I want an audio file for this one. Because I don’t speak Hebrew, and that is an awesome insult.
It comes from Aesop’s fables (ancient Greek). “Belling the Cat”. Everyone who’s language Aesop has been translated into will have an idiom based on “Belling the Cat”, as well as [continue your Aesop from here]…
A friend serving with the Peace Corps in Lesotho said the Sesotho phrase for a hard rain is “It’s raining old women with knobkierries.” More or less “It’s raining cats and dogs.” though the image of old women falling from the sky with the South African equivalent of shillelaghs makes me giggle.
**matt_mcl **and Hypnagogic Jerk posted all of mine.
Except, maybe: passer la nuit sur la corde à linge (spend the night on the clothesline): can mean to have had a bad night, or simply be in bad shape.
That reminds me of more eating-related Spanish expressions:
Comer la cabeza. Eat the head. To brainwash someone.
Comer la oreja. Eat the ear. To talk someone’s ear off.
Edited to add a funny story about how I learned the first expression. When I was attending university in Spain, there were quite a few students my age who were nuns. I asked my roommates about this phenomenon, and their explanation was that these girls had attended Catholic school in their elementary years and the nuns there had “eaten their heads.” I pretty much got the idea, but the image of zombie nuns has stuck with me.
There is a charming book called “In Other Words” devoted to this phenomenon.
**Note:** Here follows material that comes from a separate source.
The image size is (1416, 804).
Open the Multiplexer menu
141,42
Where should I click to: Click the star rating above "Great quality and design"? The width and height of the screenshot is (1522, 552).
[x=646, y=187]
Some of my favourites - “dil baagh baagh ho giya” from Urdu, for overwhelming joy; literally, “my heart became a garden”.
And from German - “drachenfutter” - a gift like a box of chocolates husbands give to their irate wives if the husband has stayed out too late or otherwise behaved badly. It literally means “dragon-fodder”.
I like that. It’s even fun to say.
I don’t know that this idiom is all that hilarious, but I’ve always liked “buah bibir” in Indonesian, which translates literally to “fruit of the lips.” It means “gossip.”
Now if you’ll excuse me, I have some commas I need to go fuck.
pelleteux de nuages: an airy-headed idealist, a builder of castles in the air. Literally “cloud-shoveller.”
It’s a waste of time - it’s (actually) the bee’s knees.
Why, who died? – You want me to do what?! (ETA – generally not sexual-activity related…)
Drive away, the keys are inside – It’s completely FUBAR-ed (this one comes from an old skit from our best-known comedy group; it’s just one example of the Hebrew equivalent of Pythonese.)
**Kyla **-- I think you’re mis-remembering a bit. “Lama? Kova!” (note the punctuation) – literally “Why? Hat!” – essentially means “Why? Because!”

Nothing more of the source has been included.